Het is verkeerd, compleet verkeerd, om te stellen dat de huidige kleinburgerij niet naar de arbeiderspartijen gaat omdat het bang is van “extreme maatregelen”. Integendeel. De lagere kleinburgerij, de grote massa’s, zien in de arbeiderspartijen slechts parlementaire machines. Ze geloven niet in hun kracht, noch in hun capaciteit om te strijden, noch in hun bereidheid om de strijd ditmaal tot het einde te voeren.

Als dit zo is, is het dan de moeite waard om de democratische kapitalistische vertegenwoordigers te vervangen door hun parlementaire broeders ter linkerzijde? Dat is hoe de halfuitgebuite en ontevreden kleine eigenaars zich voelen. Zonder een begrip van deze psychologie van de boeren, de kleine handelaars, bedienden, functionarissen,... — een psychologie die voortkomt uit de sociale crisis — is het onmogelijk om een correcte politiek uit te werken. De kleinburgerij is economisch afhankelijk en politiek geatomiseerd. Dat is waarom het geen onafhankelijke politiek kan voeren. Het heeft nood aan een “leider” die hen inspireert en vertrouwen geeft. Deze individuele of collectieve, het is te zeggen een persoon of partij, kan hen aangeboden worden door de ene of de andere fundamentele klasse — ofwel de grote burgerij ofwel het proletariaat. Het fascisme ontrafelt en bewapent de gebroken massa’s. Vanuit menselijke stof organiseert het gevechtseenheden. Op die manier geeft het de kleinburgerij de illusie dat het een onafhankelijke kracht is. Het begint zich voor te stellen dat het echt in staat zal zijn om de staat te leiden. Het is niet verrassend dat deze illusies en hoop in het gezicht van de kleinburgerij ontploffen!

Maar de kleinburgerij kan ook een leider vinden in het proletariaat. Dat werd aangetoond in Rusland en deels in Spanje. In Italië, Duitsland en Oostenrijk ontwikkelde de kleinburgerij in die richting. Maar de partijen van het proletariaat waren niet opgewassen voor hun historische taak.

Om de kleinburgerij aan haar kant te krijgen, moet het proletariaat haar vertrouwen winnen. En daartoe moet het vertrouwen hebben in haar eigen kracht.

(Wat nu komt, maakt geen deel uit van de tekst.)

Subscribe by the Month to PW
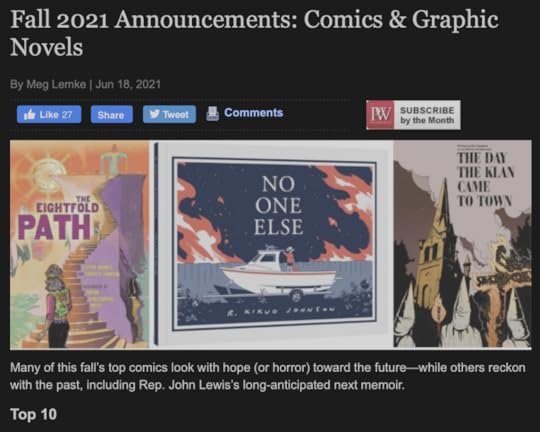 click(413, 115)
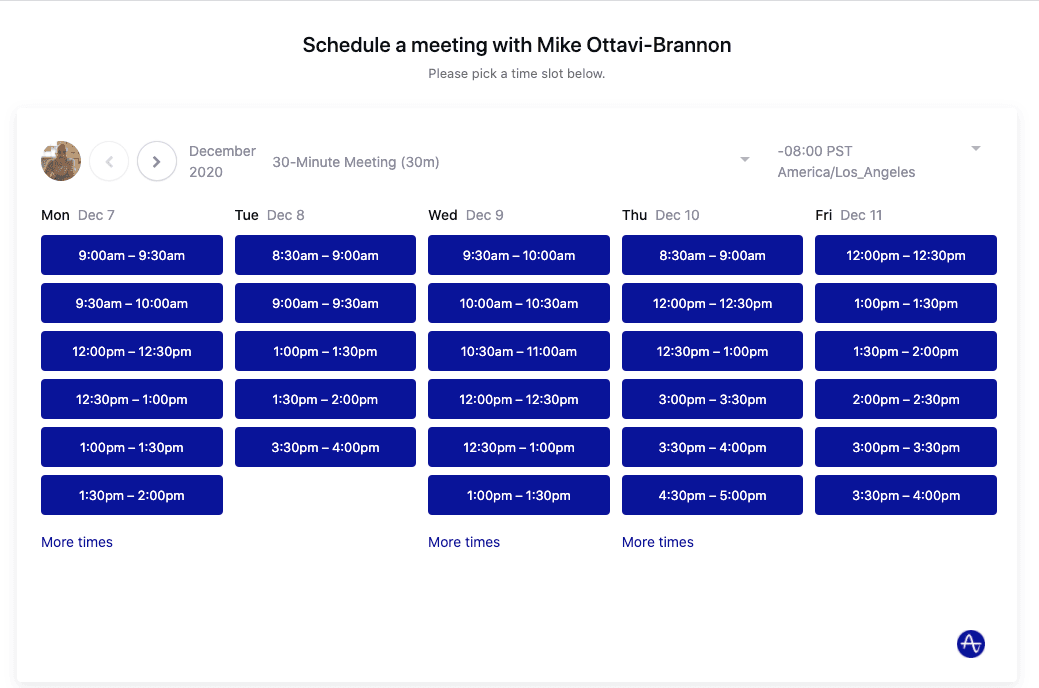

Het proletariaat moet een duidelijk actieprogramma hebben en bereid zijn om te strijden voor de macht met alle mogelijke middelen. Aangemoedigd door haar revolutionaire partij, zegt het proletariaat aan de boeren en de kleinburgerij in de steden: “We voeren strijd om de macht. Hier is ons programma. We zijn bereid om met jullie te discussiëren over veranderingen in dit programma. We zullen enkel geweld gebruiken tegen het grootkapitaal en haar lakeien, maar met jullie willen we een alliantie vormen op basis van een programma.”

De boeren zullen dergelijke taal begrijpen. Ze moeten enkel vertrouwen hebben in de capaciteiten van het proletariaat om de macht te grijpen.

Daartoe is het noodzakelijk om een eenheidsfront op te bouwen los van iedere onbeslistheid en holle frasen. Het is noodzakelijk om de situatie te begrijpen en zich op een serieuze wijze op het revolutionaire pad begeven.


DE ARBEIDERSMILITIE EN HAAR TEGENSTANDERS

Uit ‘Wither France?’, 1934

* * *

Om te strijden is het noodzakelijk om het instrument en de middelen om te strijden te behouden en versterken: organisaties, eigen media, meetings,... Het fascisme[23] bedreigt dat op directe en onmiddellijke wijze. Het is nog te zwak voor een directe machtsstrijd, maar sterk genoeg om pogingen te ondernemen teneinde de arbeidersorganisaties beetje bij beetje kapot te krijgen, en om verwarring en gebrek aan vertrouwen in de eigen krachten te verspreiden in de rangen van de arbeiders.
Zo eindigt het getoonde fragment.